先ごろ角川ソフィア文庫になった底本。子供向けの本だから、平易かつ簡潔に書かれている。写真(山本皓一)や図版も数多く入っていて、眺めるだけでも楽しめる本だ。(清流出版)
いったいマイナス50℃の世界というのは、どんなことになっているのか、まったく想像すらできない。厳冬期に富良野へ行ったときに、マイナス20℃を下回ったのを覚えているが、それがおそらく私の体験した最低気温だろう。キーンと張り詰めた空気で肌を刺すような冷たさだったのを覚えている。このときに宿泊した富良野市内のホテルのスタッフは、今日は20℃までいったよと、「マイナス」を省略していたのが妙に印象に残っている。
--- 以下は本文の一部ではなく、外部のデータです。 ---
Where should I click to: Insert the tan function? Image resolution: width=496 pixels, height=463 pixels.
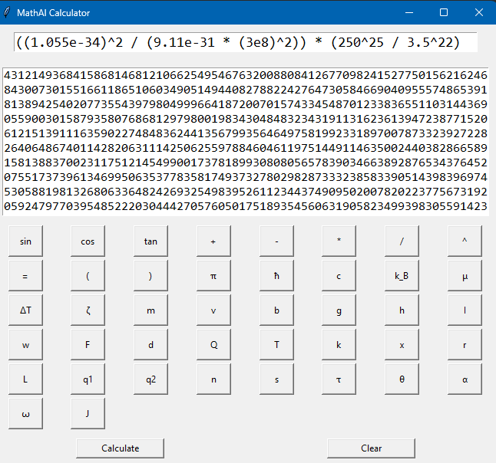tap(150, 241)
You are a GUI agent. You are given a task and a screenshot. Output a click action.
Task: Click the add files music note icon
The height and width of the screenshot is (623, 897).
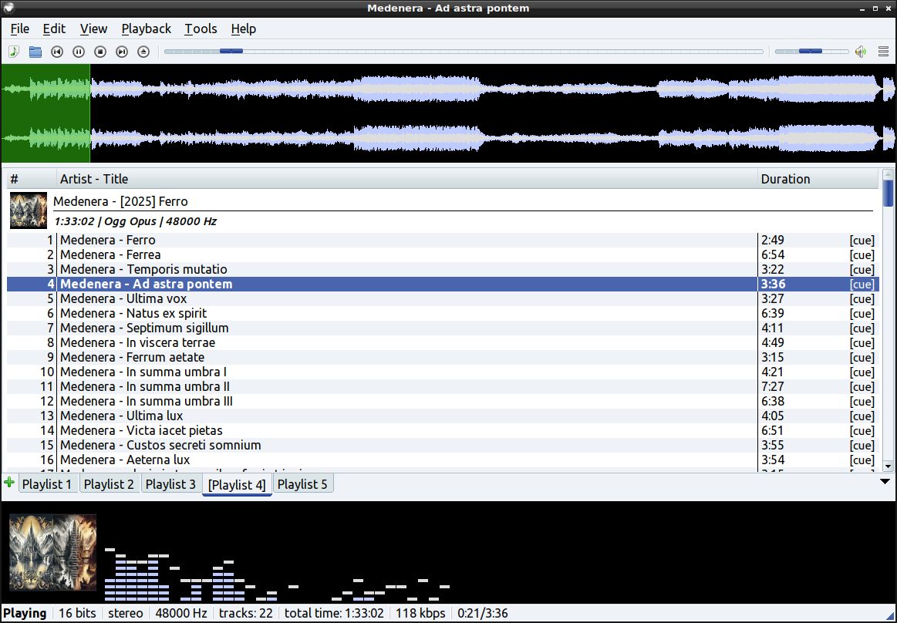14,52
著者の米原万理さん(1950-2006)は、大黒屋光太夫の足跡をたどるテレビ取材の旅に出た。大黒屋光太夫は、映画にもなった井上靖の『おろしや国酔夢譚』や、吉村昭の『大黒屋光太夫』でそのすさまじき生涯が描かれている。簡単にふれると、18世紀、江戸への廻船を操っていた大黒屋光太夫は嵐に遭い、アリューシャン列島に漂着する。その後シベリアに滞在し、機会を得て、サンクトペテルブルグで時の権力者エカテリーナ2世に謁見することになる。そこで鎖国中の日本への帰国を許されるのだ。米原さんはその取材の一環として、シベリアのサハ共和国(旧ヤクート自治共和国)を訪れることになる。世界でいちばん気温の低い場所といわれているところだ。ここは厳冬期ともなれば、マイナス60℃をも下回ることもあるという極寒の地だ。では、その極寒の世界の一端をこの本のなかから紹介しよう。
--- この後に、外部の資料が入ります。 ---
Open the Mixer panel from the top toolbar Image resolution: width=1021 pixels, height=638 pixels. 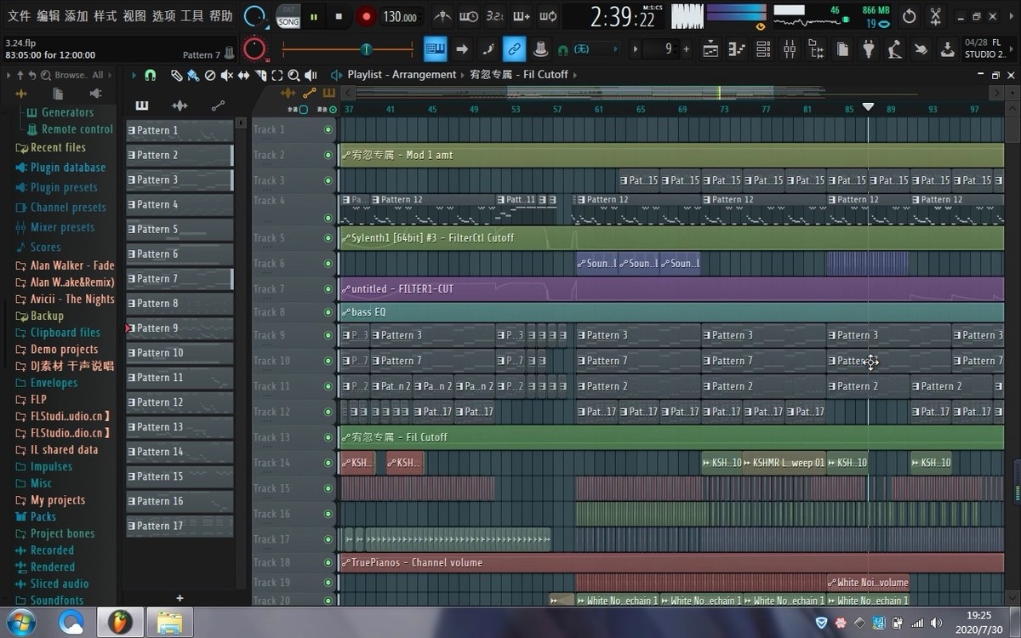[x=788, y=52]
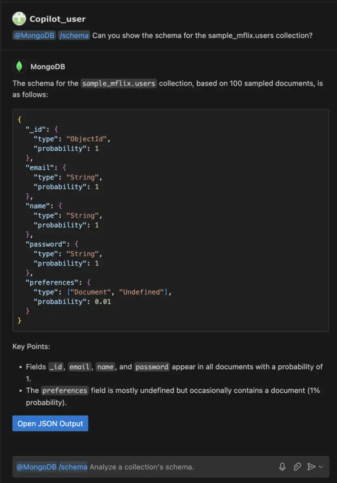Send the message with the paper plane icon
This screenshot has width=337, height=483.
(311, 467)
まず驚くのは、車はタイヤにすべり止めをつける必要がないということ。マイナス50℃というのは、ちょっとやそっとの摩擦では、氷が解けるほどの熱にならない。氷が解けないということは、タイヤとの間に水が生じないということで、すべらないのだ。だから、スタッドレスタイヤやチェーンいらずで、皆ノーマルタイヤで走っている。ただし、春先に気温がゆるんで、マイナス20℃くらいになると、すべる。日本の冬と同じになるわけだ。
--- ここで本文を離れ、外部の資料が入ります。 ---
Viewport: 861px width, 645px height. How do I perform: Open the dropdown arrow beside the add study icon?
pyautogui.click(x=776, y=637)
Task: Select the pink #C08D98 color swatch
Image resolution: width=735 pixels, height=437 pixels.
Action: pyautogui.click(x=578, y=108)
居住霧の話もすごい。住民が朝起き出し、水蒸気が家の外に出始めると、たちまちそれが凍りつき、霧となって視界を閉ざしていく。井上陽水の「氷の世界」以上のすさまじさだ。
着るものは、天然素材というのもちょっとした驚き。これ以外は、ことごとく寒さで破壊され、着られなくなるというのだ。だからここの住民は純毛や純綿のもの、あるいは毛皮を身につける。毛皮は、この地では贅沢品ではなく、ごく身近な素材であり必需品なのだ。必需品であるから、その特徴や性質を当たり前のように熟知している。
毛皮は野生のものだけでは間に合わず、養殖をして需要を満たしている。一頭ずつケージに入れられた銀ぎつねが整然と並んでいる写真が掲載されていて、思わず引く。鉛色の空の下で飼育されているその光景は、不気味の一言に尽きる。
最後に家屋の話をしよう。この辺りの土地は一面永久凍土に覆われている。その上に家が建てられていて、というか建てざるをえないのだが、夏には表土が解けるため、少しずつ家が傾いていくのだ。10年とか20年とか年を経ると、あっという間にピサの斜塔のようになる。そしていずれは住めなくなり、家は倒壊することになる。恐ろしく厳しい現実が待ち受けている。まさに自然の猛威。人間にはなすすべがないのだ。